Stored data
________________________________________

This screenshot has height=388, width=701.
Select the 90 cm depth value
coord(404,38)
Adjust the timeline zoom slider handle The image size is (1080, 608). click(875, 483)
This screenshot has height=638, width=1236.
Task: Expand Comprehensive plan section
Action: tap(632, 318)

________________________________________

→ **Try it**:
Word for word, print every line above.

→ **Reply to the exercise**:
This screenshot has height=388, width=701.
Select the 90 cm depth value
coord(404,38)
Adjust the timeline zoom slider handle The image size is (1080, 608). click(875, 483)
This screenshot has height=638, width=1236.
Task: Expand Comprehensive plan section
Action: tap(632, 318)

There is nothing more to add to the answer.